Beginners Question: new ATI or nVidia boards?

Hello there,

I need to buy some new video cards to my lab. HD Radeon seems to offer quite a advantage on terms of price and number of processors.

I checked a review on Phoronix about nVidia’s vs ATI’s boards, and seems that new nVidia cards are quite better than ATI’s. As that review is not brand new, I’m not sure which ones to buy. The review can be found here:

Do you guys have any experience\recommendations on this subject, or any newer benchmark? I want to use my boards to do some MD simulations.

Personally for Windows or Linux I prefer AMD cards over NVIDIA cards because it gives me the option to use one platform and context for both CPU (both AMD and Intel CPUs are supported) and GPU. If you’re devepling for Apple then you can use one platform and context as well.

If you want to use OpenCL 1.1 specification, which I strongly prefer over 1.0, then NVIDIA doesn’t support that for the general public. You would have to be a registered developer to download and install their nearly year old driver. If you browse NVIDIA’s forum then you may notice somewhat of a lack of feedback from them on their future support of OpenCL.

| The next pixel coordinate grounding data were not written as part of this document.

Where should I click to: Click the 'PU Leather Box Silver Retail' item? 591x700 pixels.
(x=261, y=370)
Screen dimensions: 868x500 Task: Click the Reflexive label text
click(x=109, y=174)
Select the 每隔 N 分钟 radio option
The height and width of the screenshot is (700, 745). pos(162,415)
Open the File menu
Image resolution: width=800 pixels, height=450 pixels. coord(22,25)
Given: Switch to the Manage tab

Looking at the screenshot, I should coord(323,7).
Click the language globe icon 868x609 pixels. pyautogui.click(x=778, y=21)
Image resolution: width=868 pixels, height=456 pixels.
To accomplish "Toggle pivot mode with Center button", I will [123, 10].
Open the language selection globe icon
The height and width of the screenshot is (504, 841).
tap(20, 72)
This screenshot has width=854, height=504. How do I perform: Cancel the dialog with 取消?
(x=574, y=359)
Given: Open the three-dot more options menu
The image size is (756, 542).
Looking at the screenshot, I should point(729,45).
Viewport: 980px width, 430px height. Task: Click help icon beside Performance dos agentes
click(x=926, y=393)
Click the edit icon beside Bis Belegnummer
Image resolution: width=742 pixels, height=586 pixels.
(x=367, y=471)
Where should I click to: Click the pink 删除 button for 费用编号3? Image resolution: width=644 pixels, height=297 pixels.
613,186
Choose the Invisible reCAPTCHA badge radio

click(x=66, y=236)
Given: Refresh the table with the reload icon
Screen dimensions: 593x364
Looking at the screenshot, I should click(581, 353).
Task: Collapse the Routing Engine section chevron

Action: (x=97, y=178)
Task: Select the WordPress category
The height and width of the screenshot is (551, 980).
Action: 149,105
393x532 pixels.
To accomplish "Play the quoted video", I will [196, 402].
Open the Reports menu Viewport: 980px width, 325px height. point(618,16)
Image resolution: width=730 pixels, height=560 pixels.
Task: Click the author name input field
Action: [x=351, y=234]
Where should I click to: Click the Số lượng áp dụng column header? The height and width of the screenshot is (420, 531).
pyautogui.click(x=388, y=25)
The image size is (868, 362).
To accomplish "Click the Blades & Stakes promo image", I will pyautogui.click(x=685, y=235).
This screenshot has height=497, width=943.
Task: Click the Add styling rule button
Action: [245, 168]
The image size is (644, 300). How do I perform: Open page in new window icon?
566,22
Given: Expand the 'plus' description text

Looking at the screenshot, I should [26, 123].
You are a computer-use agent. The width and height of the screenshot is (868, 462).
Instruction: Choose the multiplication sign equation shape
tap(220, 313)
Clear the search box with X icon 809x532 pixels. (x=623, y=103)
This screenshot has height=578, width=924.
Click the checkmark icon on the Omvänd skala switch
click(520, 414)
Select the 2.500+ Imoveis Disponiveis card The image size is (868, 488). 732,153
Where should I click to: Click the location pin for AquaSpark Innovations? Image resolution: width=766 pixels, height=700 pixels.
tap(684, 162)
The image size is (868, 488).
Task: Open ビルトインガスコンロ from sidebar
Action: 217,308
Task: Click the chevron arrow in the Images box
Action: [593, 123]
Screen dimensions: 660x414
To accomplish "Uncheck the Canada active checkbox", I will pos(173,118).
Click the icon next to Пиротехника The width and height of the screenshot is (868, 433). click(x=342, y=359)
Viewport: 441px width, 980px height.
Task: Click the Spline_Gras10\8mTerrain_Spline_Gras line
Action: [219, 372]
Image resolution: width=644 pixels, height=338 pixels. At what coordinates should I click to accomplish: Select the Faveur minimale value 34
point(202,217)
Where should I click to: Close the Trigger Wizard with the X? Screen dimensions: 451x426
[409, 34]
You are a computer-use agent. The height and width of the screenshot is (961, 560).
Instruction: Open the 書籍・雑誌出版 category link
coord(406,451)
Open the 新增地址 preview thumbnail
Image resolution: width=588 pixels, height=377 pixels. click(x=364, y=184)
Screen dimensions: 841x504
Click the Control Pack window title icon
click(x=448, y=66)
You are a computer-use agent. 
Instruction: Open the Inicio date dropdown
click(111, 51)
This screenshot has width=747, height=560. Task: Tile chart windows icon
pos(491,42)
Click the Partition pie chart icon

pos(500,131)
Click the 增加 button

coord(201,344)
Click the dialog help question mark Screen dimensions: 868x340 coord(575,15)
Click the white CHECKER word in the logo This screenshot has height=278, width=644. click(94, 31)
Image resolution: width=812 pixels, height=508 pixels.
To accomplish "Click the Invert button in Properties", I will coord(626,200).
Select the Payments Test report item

Of course NVIDIA hardware is nice and their CUDA support is great, but in my mind AMD wins in performance/price and in regularly providing updated OpenCL drivers and sdks. I think portability at a slight performance hit is worth it in the long run.

I’m not really interested on running my programs on CPU, altough OpenCL’s ability to run on those do matter. Intel has recently it’s own OpenGL implentation. The version for Linux is still in “Preview support”. But currently, I need only stuff to run fast. For a few months I have been using CUDA on a GTX 465, but my group got more money to buy new boards, and it’s up to me to decide which ones.

The real deal here would be the ratio flop/dollar. I like the OpenCL’s idea of “running everywhere”, but in the end of the day, this ratio is the important stuff.

The benchmarks in the review you linked to don’t tell enouch information about how they’re implemented. If an algorithm is memory bound, then NVIDIA’s hardware will generally provide better performance. If it’s computationally bound and can implicitly or explicitly be performed using float4 or double4 (or double2), then AMD’s hardware will generally provide better performance; however in the case of float3 and double3 it may take a slight performance hit. In this last case NVIDIA may or may not win in performance because they treat everything as scalars anyways so vector types don’t really matter much.

Depending on your sample you may also need to consider the amount of memory. Wikipedia has nice summaries of the hardware specs: AMD Radeon HD 6xxx Series and NVIDIA GeForce 5xx Series.

Also, I highly recommend for OpenCL not getting a 2xGPU board. While I can’t speak for the case of NVIDIA, AMD hasn’t ironed out using both GPUs on the single PCB board. There are some advanced things you could do to make it work, but it’s a lot of hassle and not officially supported.

Thank you for your answers, sean.seatlle. I’m quite sure my problem is computationally bound, as we use ‘just’ some 5k of 2D particles. I’m really turning to ATI, because of the price. Are Stream Processors just like CUDA processors, or there a subtle change?

The ATI Stream Processors are basically vector processors as compared to NVIDIA’s scalar processors. The ATI Stream Processors execute very long instruction width (VLIW), the Radeon HD 5xxx (and I believe also the low 6xxx) use VLIW5 and the higher 6xxx use VLIW4.

Basically this means that one VLIW4 instruction executes on four 32-bit ALUs which together also form two 32/64-bit SFUs (VLIW5 executes of four 32-bit ALUs and one 32/64-bit SFU). This is the hardware reasoning behind using float4 and double4. In fact double4 is likely broken down into two double2 executions using two 32-bit processing element for each double calculation. This grouping and ungrouping of vector types can be done explicitly or the compiler may implicitly do it for you. I suggest programming whichever way is more expressive for your problem but remember that float3 may starve one ALU. Depending on your program and the hardware scheduling you may never notice this happening.

So while NVIDIA cores are clocked faster, AMD cores are clocked slower but there are many more of them. Generally lower clocks are better for power consuption and heat disipation.

Don’t forget that the wavefront for AMD is 64 as opposed to 32 for NVIDIA. You can query this with clDeviceInfo and something like CL_PREFFERED_WORKITEM_MULTIPLE. That way you can change your hardware later easily if needed.